**Assigned task**
Since pictures are not wanted, repeat only the text of the records, word for word.

◇ ◇ ◇ ◇

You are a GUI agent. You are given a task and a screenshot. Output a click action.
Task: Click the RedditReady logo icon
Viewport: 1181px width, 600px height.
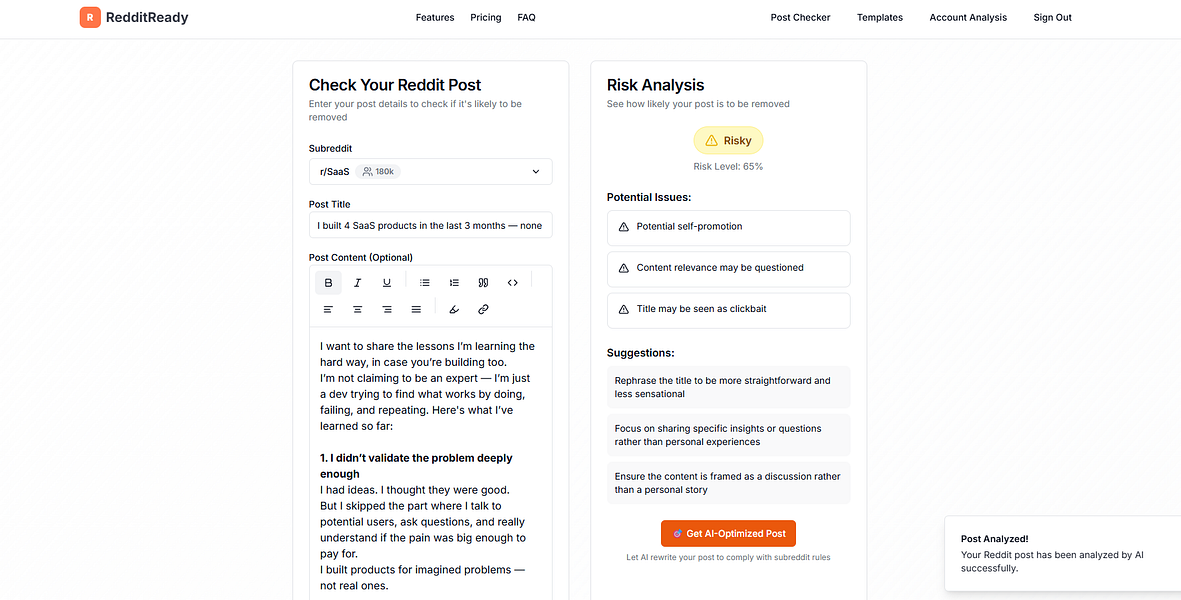pos(90,17)
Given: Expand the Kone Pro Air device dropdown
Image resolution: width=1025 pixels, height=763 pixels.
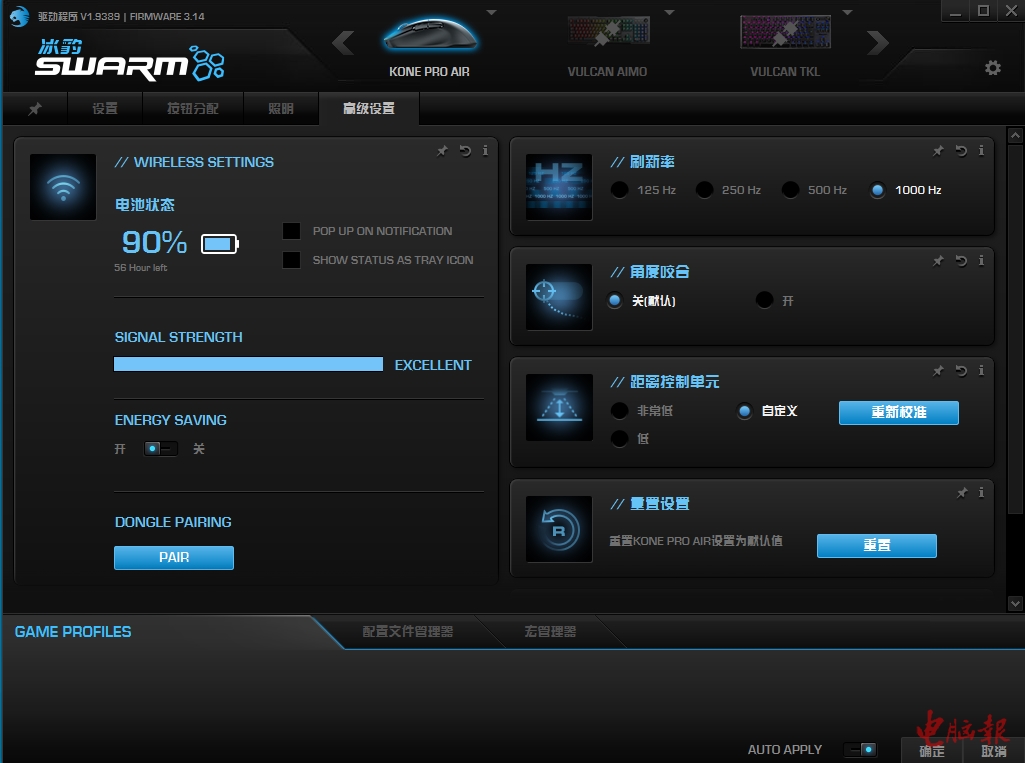Looking at the screenshot, I should (x=490, y=13).
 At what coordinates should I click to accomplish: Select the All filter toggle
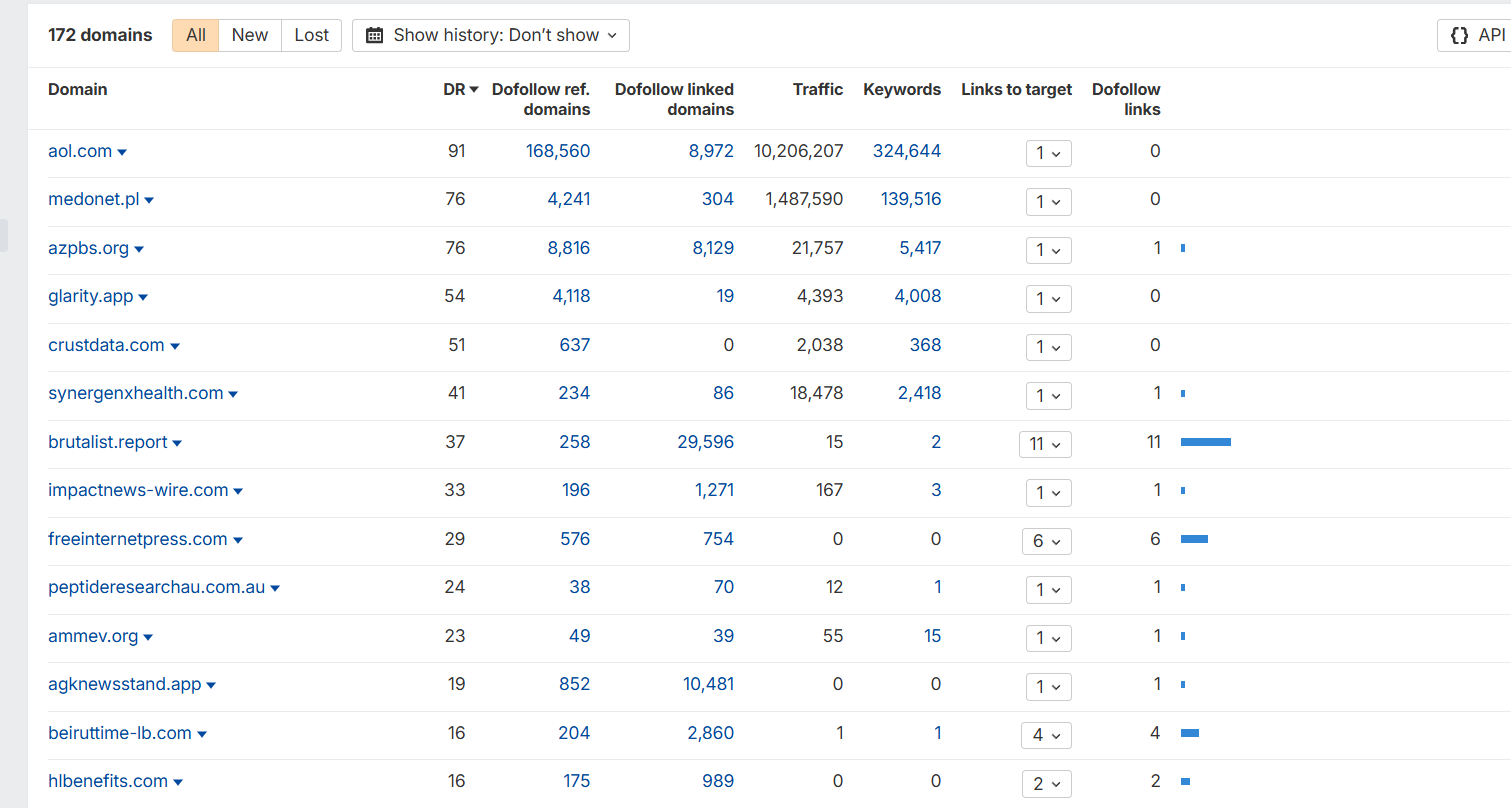[196, 35]
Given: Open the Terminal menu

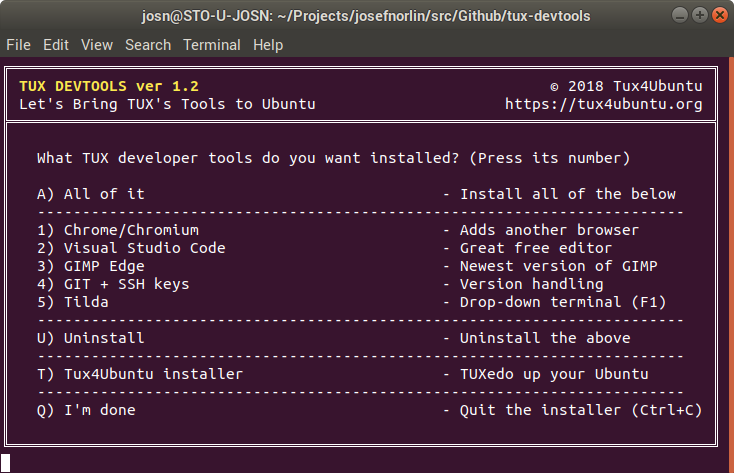Looking at the screenshot, I should tap(212, 45).
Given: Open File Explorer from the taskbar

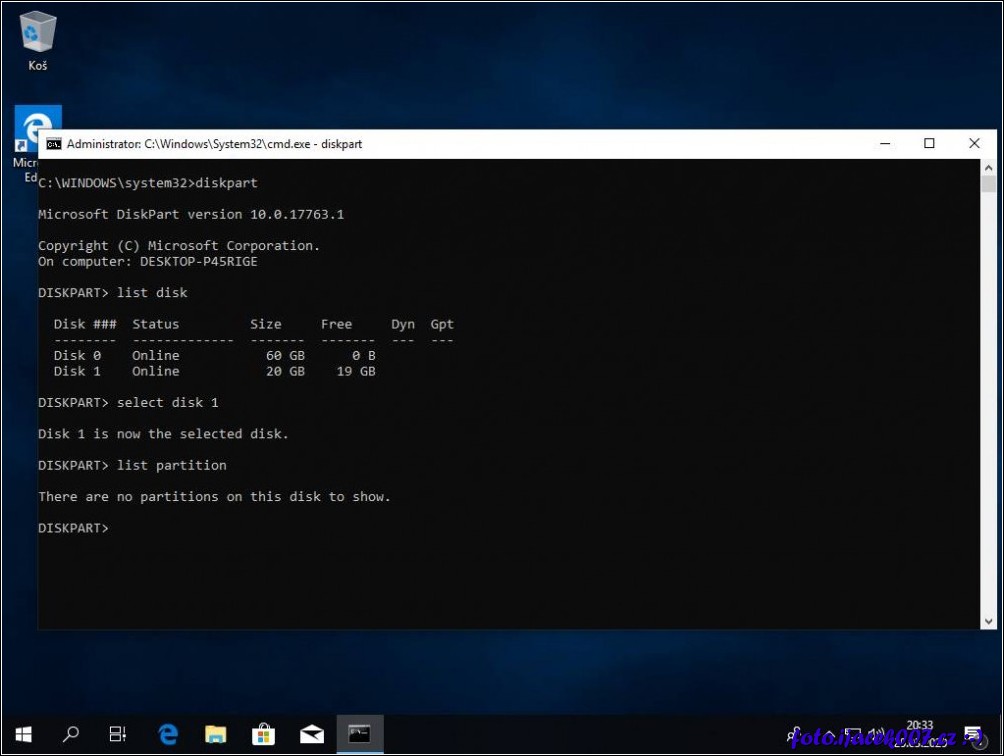Looking at the screenshot, I should point(216,734).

◇ ◇ ◇ ◇

**Written answer**
You are a GUI agent. You are given a task and a screenshot. Output a click action.
Task: Click the RedditReady logo icon
Viewport: 1181px width, 600px height.
pos(90,17)
Given: Expand the Kone Pro Air device dropdown
Image resolution: width=1025 pixels, height=763 pixels.
Looking at the screenshot, I should (x=490, y=13).
 At what coordinates should I click to accomplish: Select the All filter toggle
[196, 35]
Given: Open the Terminal menu

Looking at the screenshot, I should tap(212, 45).
Given: Open File Explorer from the taskbar

Looking at the screenshot, I should point(216,734).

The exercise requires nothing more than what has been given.